O responsável da Proteção Civil disse aos jornalistas que "o transporte dos trabalhadores para os campos agrícolas está assegurado, bem como o acesso a todos os bens essenciais".

"A operação foi feita num âmbito de um despacho governamental e foi desencadeada de forma a respeitar os direitos das pessoas envolvidas", destacou José Ribeiro.

Marques da Silva disse que o número de militares destacados "foi o adequado para garantir a segurança da operação da responsabilidade da proteção civil municipal".

José Alberto Guerreiro afirmou hoje ter pedido ao primeiro-ministro, na quarta-feira, o levantamento da cerca sanitária aplicada em duas freguesias do concelho, por se verificar um decréscimo acentuado de casos ativos de covid-19.

"Ontem [quarta-feira] a Câmara consensualizou que fosse remetido ao senhor primeiro-ministro uma proposta a pedir que ponderem o eventual levantamento da cerca sanitárias e a explicar o contexto em que estamos", indicou.

Segundo o autarca, o documento enviado na quarta-feira ao Governo está alicerçado em três aspetos fundamentais: a descida muito acentuada de casos ativos de covid-19, o considerável decréscimo de infeções nas freguesias sob cerca sanitária, e o sofrimento e as dificuldades das populações locais na gestão das suas vidas e das atividades económicas.

Longueira-Almograve e São Teotónio continuam em cordão sanitário

As freguesias de Longueira-Almograve e São Teotónio, em Odemira, estão em cordão sanitário desde a semana passada por causa da elevada incidência de covid-19 entre os imigrantes que trabalham na agricultura na região.

Entretanto, o Governo decidiu manter a cerca sanitária, mas com "condições específicas de acesso ao trabalho" a partir de segunda-feira, foi anunciado.

Numa conferência de imprensa após uma reunião do Conselho de Ministros, em Lisboa, a ministra da Presidência, Mariana Vieira da Silva, referiu que as duas freguesias permanecem na primeira fase do atual processo de desconfinamento no continente português, relativa a 15 de março.

"O Governo decidiu manter a cerca sanitária, considerando, no entanto, e ao contrário do que acontecia até aqui, a possibilidade de haver condições específicas de acesso ao trabalho, definidas pela senhora ministra da Saúde e pelo senhor ministro da Administração Interna, e para casos excecionais e de urgência que necessitem de entrar naquele concelho", afirmou.
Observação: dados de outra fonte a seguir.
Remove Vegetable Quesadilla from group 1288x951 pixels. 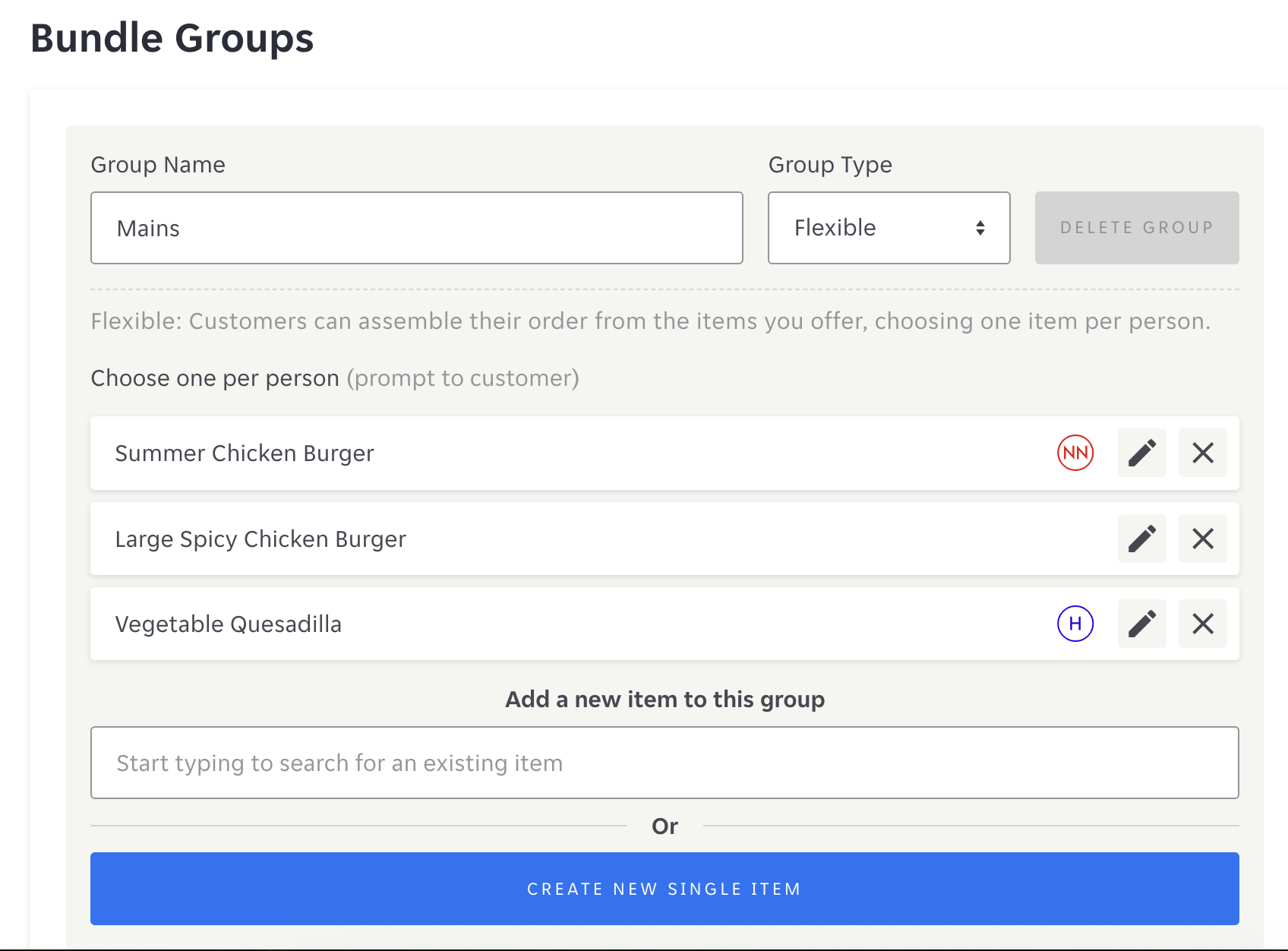pyautogui.click(x=1202, y=624)
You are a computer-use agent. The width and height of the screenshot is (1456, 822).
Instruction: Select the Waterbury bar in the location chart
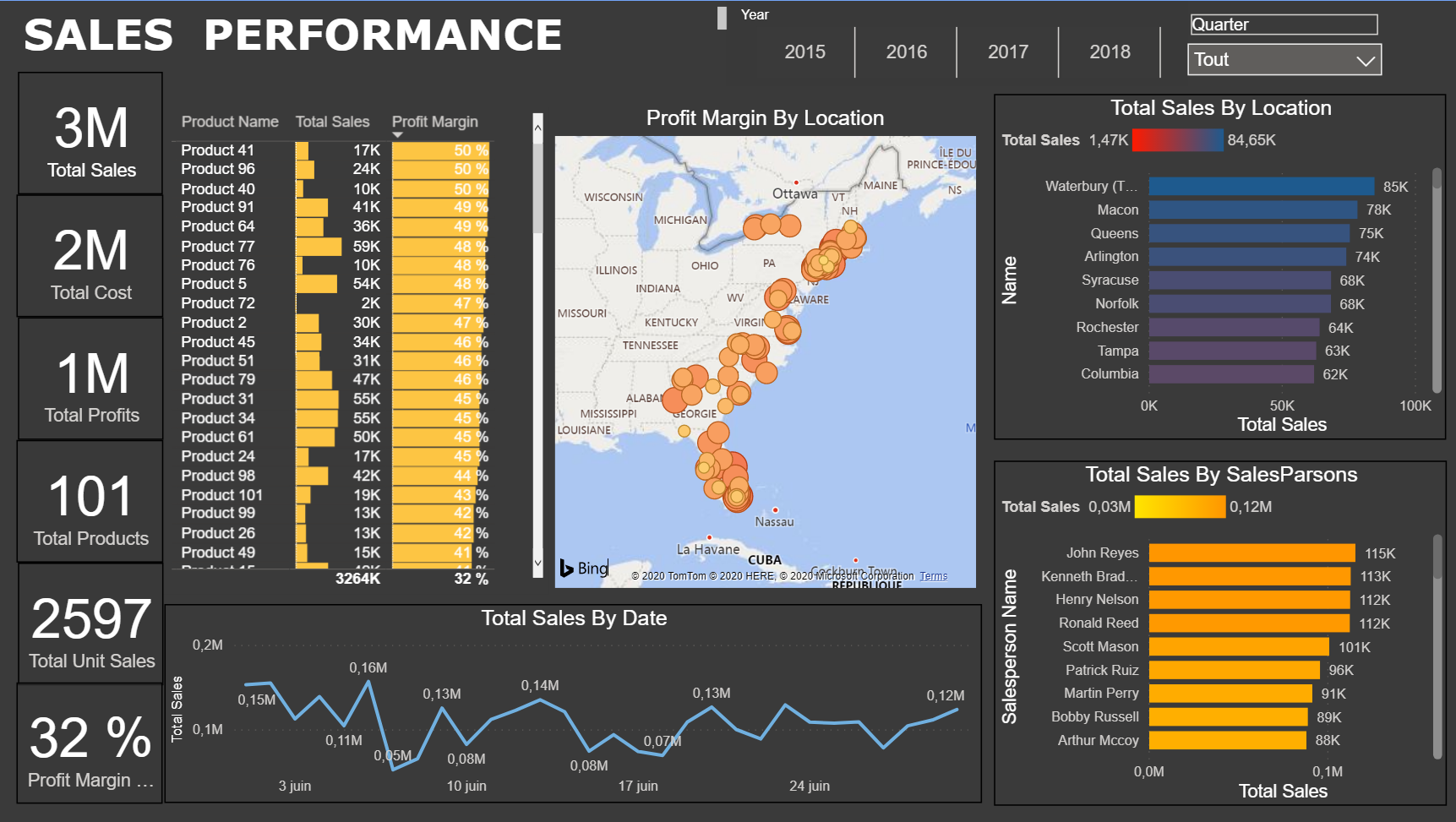pos(1259,185)
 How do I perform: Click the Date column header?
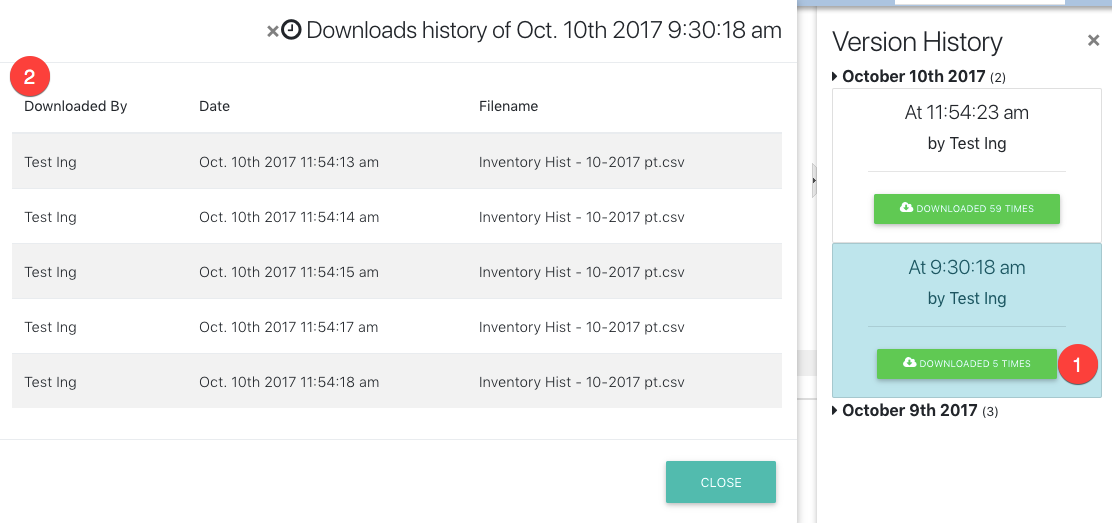[215, 106]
Na sexta-feira, o Governo determinou "a requisição temporária, por motivos de urgência e de interesse público e nacional", da "totalidade dos imóveis e dos direitos a eles inerentes" que compõem o complexo turístico ZMar Eco Experience, na freguesia de Longueira-Almograve (Odemira), para alojar pessoas em confinamento obrigatório ou permitir o seu "isolamento profilático".

Desde que foi determinada a requisição temporária do Zmar, para alojar pessoas em confinamento obrigatório ou permitir o seu "isolamento profilático", os proprietários destas casas têm protestado contra a decisão do Governo.

Na quarta-feira, o advogado que representa um grupo de proprietários revelou que interpôs em tribunal uma providência cautelar contra a fundamentação da requisição temporária do complexo turístico.